Task A>
Decide whether each statement agrees with the 5G disease monitoring passage. Answer yes or no for each, quoting the deciding words of the passage exactly.
(i) Many mobile contact tracing applications already exist.
(ii) The listed government bodies put their emphasis on speed of deployment rather than on privacy.
(iii) ETSI and 3GPP are named as examples of international standardization work aimed at interoperable solutions.
Task B>
Proceed with the 5G disease monitoring passage, writing on from its final sentence.

Extract>
────────────────────────────────────────
5G-Supported Disease Monitoring

Introduction

Pandemic situations as recently seen with COVID-19 have generated significant impacts and challenges around the world. Some of these challenges are related to the ability to identify areas of risk and persons having visit such areas, warn citizens to avoid such areas, and warn individuals who might have been in contact with an infected person. Not only in the current pandemic it is important to hold technical means to monitor, analyze, inform, and alert people in such risk situations. Consequently, many mobile contact tracing applications, such as collected by the European Commission (EC, 2021), already exist.

Nevertheless, due to the recent developments, researchers and industry groups around the world have focused their investigations upon solutions applicable to the current pandemic situation (COVID applications, 2021). Regional and regulatory legislation bodies such as the UK national health service (NHS, 2021), the German Federal Government (FG, 2021), and the (Australian Government, 2021) place an emphasis on data and privacy protection when finding technical solutions for tracking infected people or alerting others nearby. It can be observed that many of those methods suggested use trajectory information of humans collected on their personal devices.

Solutions can be categorized into two areas, namely disease surveillance and contact tracing. Automated disease surveillance and progression alongside detection of risk areas (exposure to infected people) and digital contact tracing has been the goal in many cases. But often these applications lack interoperability with existing systems (for instance due to separate developments per country or per device manufacturer) which seek at aiming or resulting in solutions 'solely' applicable. This is for instance found especially when specific solution development is undertaken and funded, and targeted for a particular deployment within one country, reflecting the planned use of the application solely for that country and its own people. One of the reasons behind are the various legislative requirements per country and their different handling of personal data. Nonetheless, arrangements of a general kind do exist to manage and to accommodate various information and telecommunication technologies, which aim to close the gap and, hence, focus on the development of interoperable solutions. Examples include work done in international standardization organizations such as the European Telecommunications Standards Institute (ETSI, n.d.) and in the third-generation partnership project (3GPP, n.d.).
────────────────────────────────────────
Input data>

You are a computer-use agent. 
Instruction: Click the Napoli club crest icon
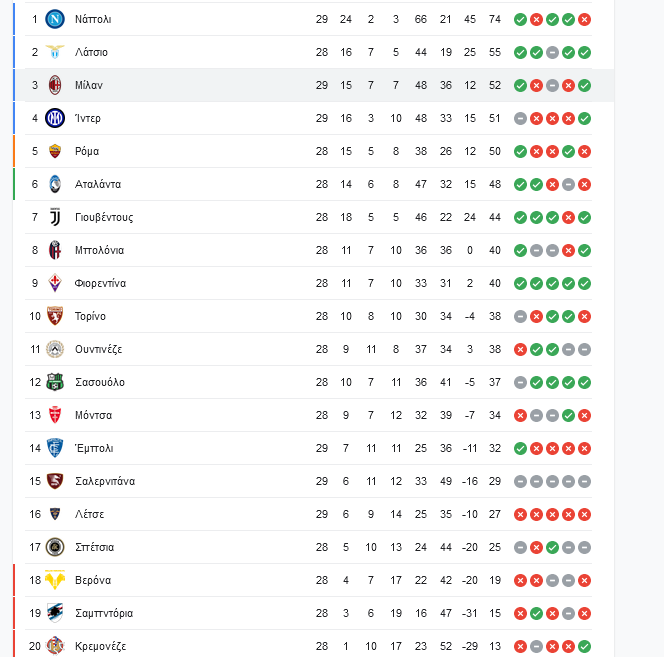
────────────────────────────────────────
Expected answer A>
(i) Yes: "many mobile contact tracing applications, such as collected by the European Commission (EC, 2021), already exist."
(ii) No: "place an emphasis on data and privacy protection when finding technical solutions for tracking infected people or alerting others nearby."
(iii) Yes: "Examples include work done in international standardization organizations such as the European Telecommunications Standards Institute (ETSI, n.d.) and in the third-generation partnership project (3GPP, n.d.)."

Expected answer B>
The objective of this chapter is to explain and outline possibilities that the interoperable standards on 5G technology, as described in Chandramouli (2019), offer for disease monitoring and digital contact tracing. This includes the 5G standards' new enablers for network analytics and corresponding requirements on privacy and data protection. The scheme proposed in this chapter allows an alert to be generated for mobile device owners having been present at a certain time in a certain area that has been determined to be or having been an area of increased risk, e.g., for COVID-19 infection. It also allows to provide information for government agencies on user mobility patterns and hotspot areas, with such information playing a crucial role in the fight against the disease.

This chapter starts with a background on disease monitoring as well as an outline of the 5G System and selected components of the 5G architecture. After discussing the advantages of interoperable solutions that standards can provide, data and privacy protection principles related to monitoring technologies are described. Following an introduction to the 5G System and its enablers, the authors present possible solutions for disease monitoring using 5G and conclude with considerations of effects of using those proposed methods.